Will the link to MDC change the profile of the typical TargetCast client? Siegel says no. The agency’s mission has always been and will continue to be serving what she calls “strong independent brands,” with a “high touch” offering that includes a mix of top-notch strategy and implementation, senior level talent, deep-dive data analytics.

 And while TargetCast has an in-house digital operation led by Minichini, synergies with MDC shops such as Varick Media Management, the digital media trading platform, help differentiate TargetCast.

 Pre-MDC, TargetCast used many different demand side platforms to help it implement its philosophy and approach to the digital marketplace, says Minichini.  “We were going from DSP to DSP to cherry pick the technical overlay” in pursuit of precise target audiences, he says. Now TargetCast links to Varick’s system. With the Varick connection, along with a few select DSP links and its own proprietary optimization tools, TargetCast has a digital media trading program that is unmatched in the marketplace.

 Minichini’s operation within TargetCast had a busy year in 2012 winning accounts — such as the digital AOR for client Pfizer Consumer Care — and innovating on its own. His team developed tools to help clients acquire both online and off-line media more efficiently. Other platforms were developed for dynamic ad insertion and social media monitoring.

 One new tool lets sellers put inventory offers into a computerized system. After a series of negotiations the agency pares down the competitors to a couple of finalists-based on both the quality of the media offered and the price. Then finalists are brought to the client for selection.

 

Opportunistic Buys

Another platform called HotSpot, invites media sellers to offer premium but unsold inventory packages that have to move quickly at reduced rates. The HotSpot platform, Siegel insists, is not meant for remnant inventory, which implies low quality. “We bought Olympic spots in the top 10 markets for half the normal rate,” she says. “We hold back dollars with client approval and wait for those opportunities to get the right consumer in the right place and time and at the right cost.”

The agency also launched a new business called TargetCast Inside, which is designed to provide regional creative shops with media capabilities to help them reel in or retain full-service accounts.

And Inside has been a significant revenue generator for TargetCast. Farella says that all of the new business from the Inside division combined would rank as the fifth-largest revenue-generating client within the broader agency. “It’s really worked out well for us,” he says. “It’s our existing product repositioned for the creative agency marketplace and it provides us with incremental reach.”

Meanwhile, the agency posted over 15 percent revenue growth in 2012, a mark that it has achieved consistently since its founding a decade ago. “Each year has been better than the last,” Farella says. In addition to Pfizer, as well as Land’s End and Lockheed Martin via its TargetCast Inside subsidiary, it’s also gotten new assignments from Deutsche Bank and DWS Investments.

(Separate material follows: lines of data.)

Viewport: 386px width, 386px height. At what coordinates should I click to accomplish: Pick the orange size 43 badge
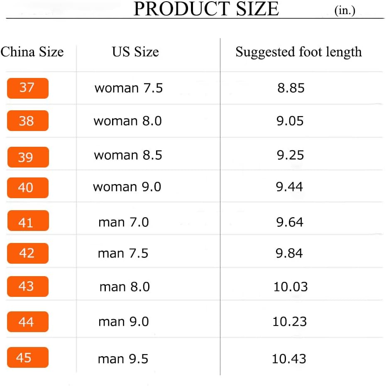click(28, 286)
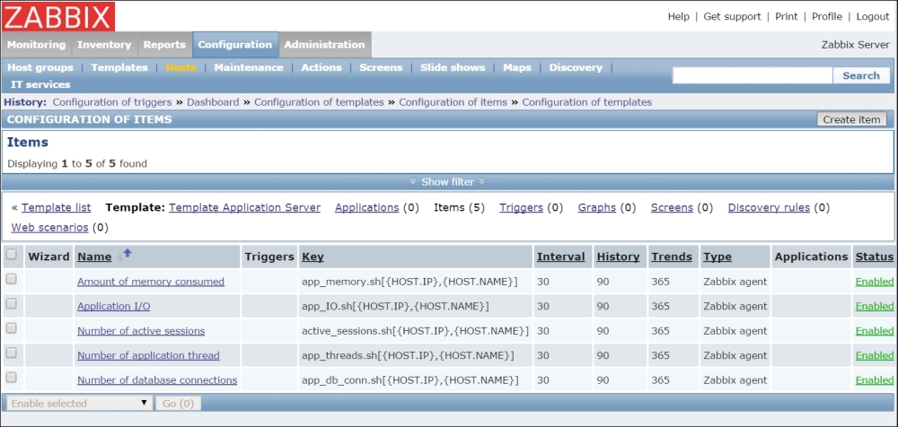Tick checkbox for Number of database connections
Image resolution: width=898 pixels, height=427 pixels.
12,379
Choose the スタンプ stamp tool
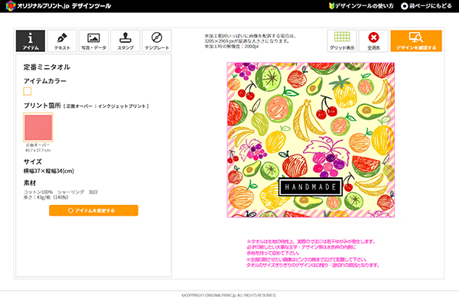459x306 pixels. click(125, 41)
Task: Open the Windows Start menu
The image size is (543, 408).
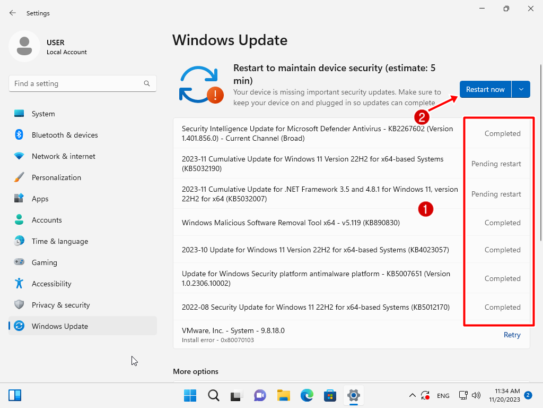Action: click(190, 395)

And while the new accounts help to drive positive financial performance, “more importantly we’ve kept all our existing clients happy,” says Farella, noting that the agency hasn’t lost an AOR account in the 10 years TargetCast has been in business. “The secret sauce to growing the business is to not have a leaky bucket,” he says.

“The strongest measure of client happiness,” adds Siegel, is additional work, Pfizer’s digital assignment being a prime example. “We started with them in 2004,” she notes.

And 2013 is expected to be another record year.

Not bad for an agency that started with two people, a computer and an idea about how to serve the media needs of challenger brands more effectively and efficiently. In 10 years the agency made one acquisition, Minichini’s Trimuph360, when it became clear clients were going to need a lot of help navigating and innovating amid the digital marketing shoals, and that Minichini & Company had the talent to deliver.

“We started from scratch,” says Farella. “And we did it on our nickel. There were no backers, no investors, no stock market. No nothing except our money and a lot of guts.”

And, adds Siegel, dedicated employees and sticky clients who believe in the TargetCast vision, past, present and future.